Position data for words and items
****
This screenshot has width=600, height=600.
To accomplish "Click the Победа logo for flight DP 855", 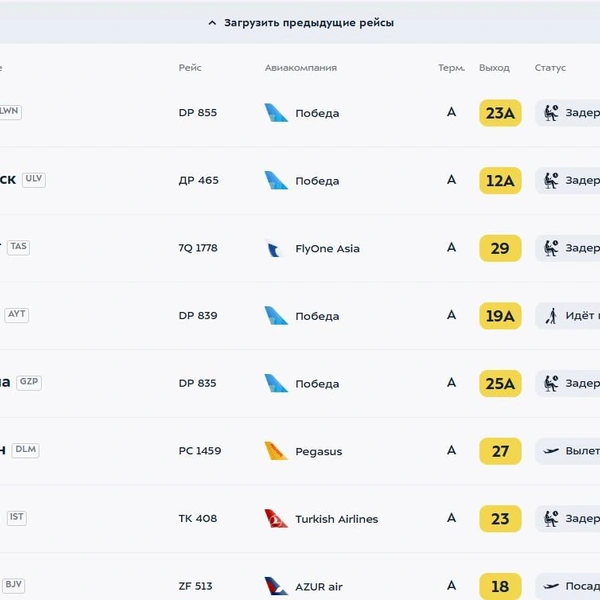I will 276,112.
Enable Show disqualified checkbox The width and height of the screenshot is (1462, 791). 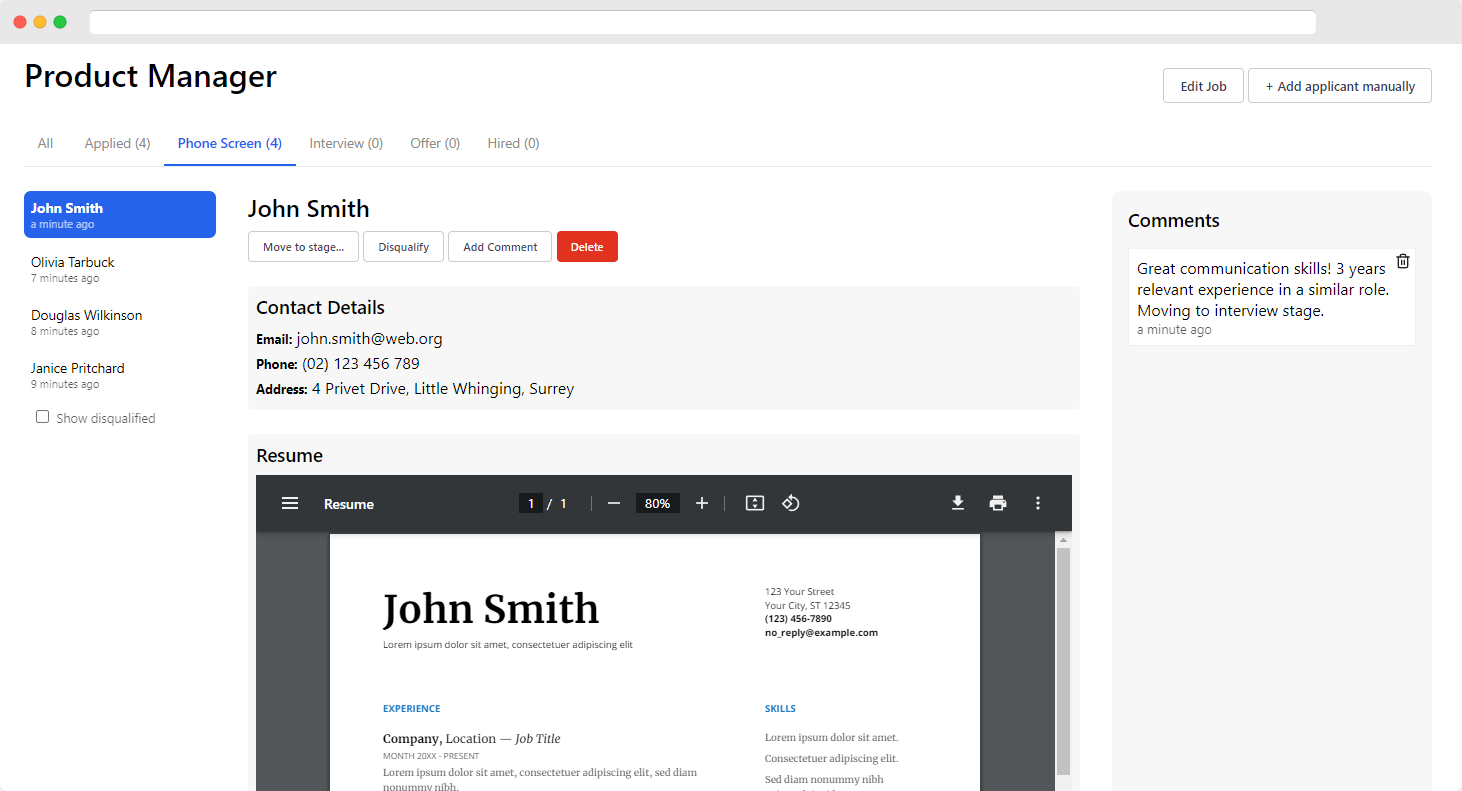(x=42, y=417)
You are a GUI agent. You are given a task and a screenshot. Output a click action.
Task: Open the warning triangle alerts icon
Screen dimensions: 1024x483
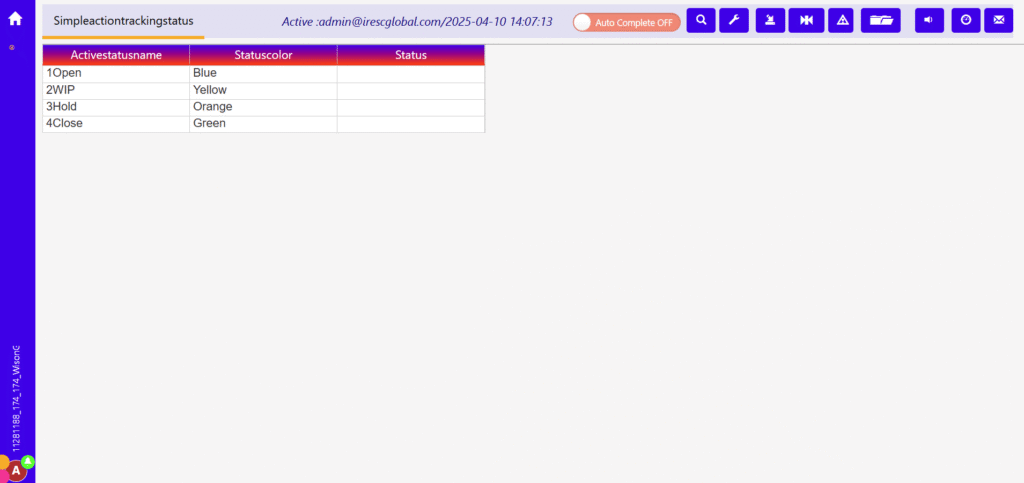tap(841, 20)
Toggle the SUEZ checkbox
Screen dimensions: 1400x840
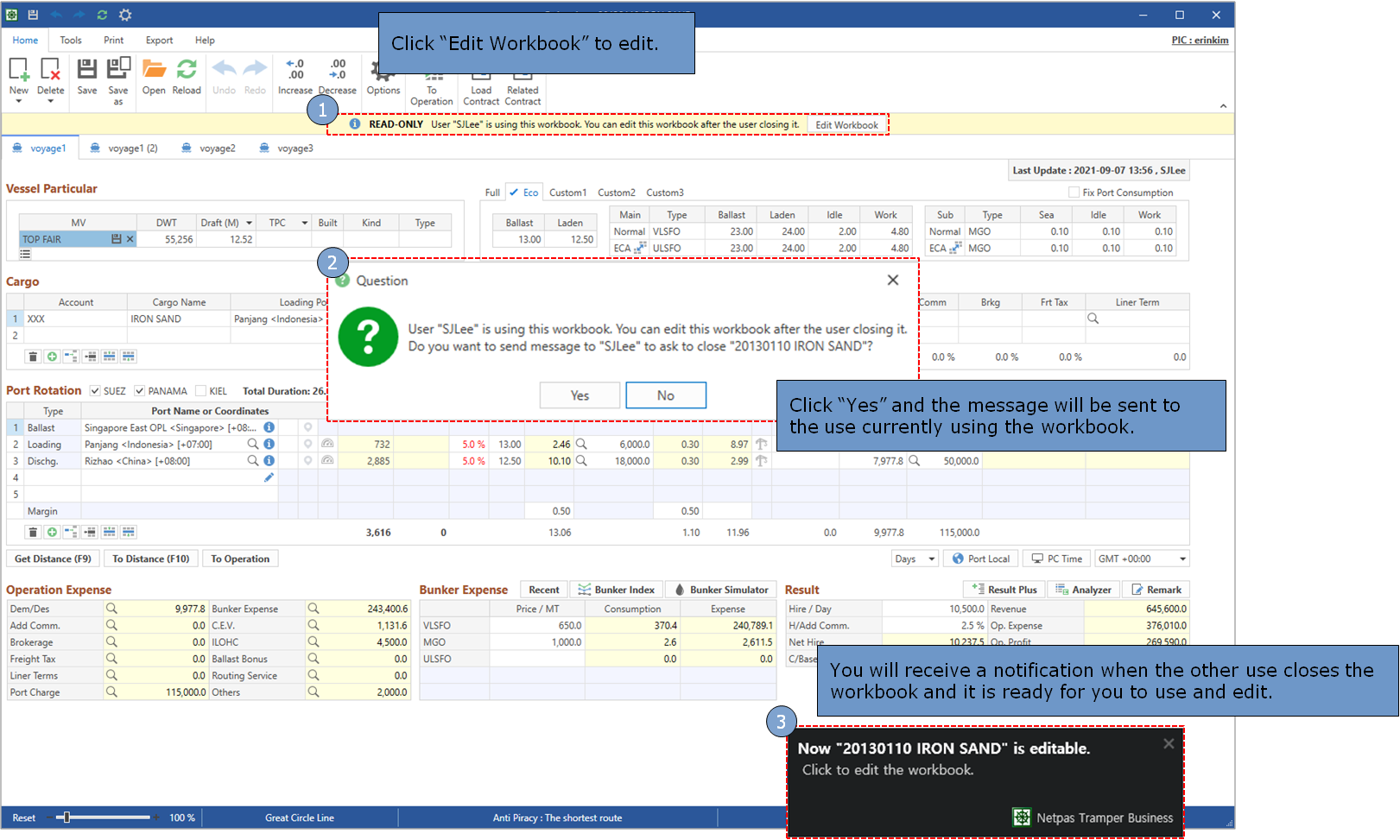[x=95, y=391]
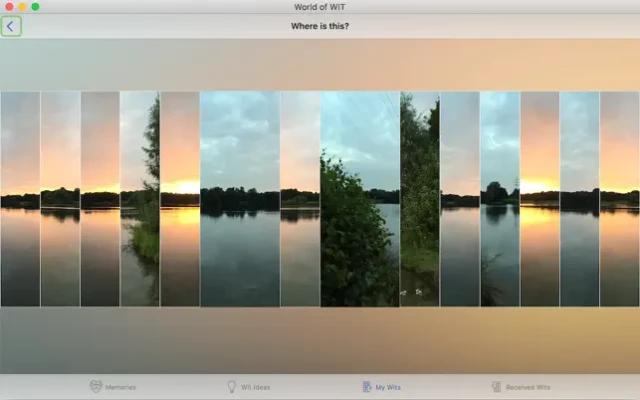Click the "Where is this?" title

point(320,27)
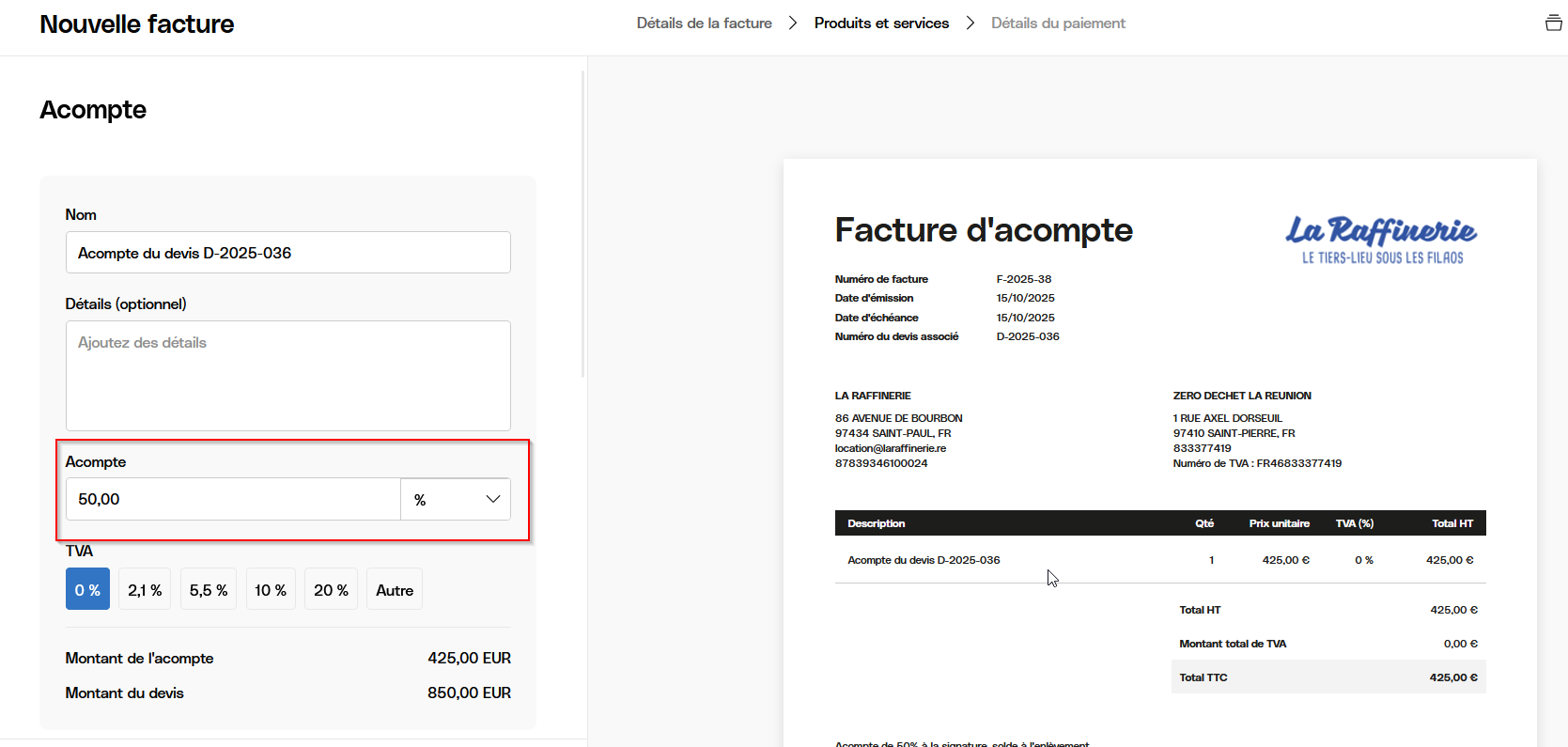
****
> _Task to complete_: Echo every line from the one containing "Toggle the SUEZ checkbox" through the end of the material above, inclusive, leaving the pictures out.

> _Exercise result_:
Toggle the SUEZ checkbox
Screen dimensions: 1400x840
[x=95, y=391]
Click the "Where is this?" title

point(320,27)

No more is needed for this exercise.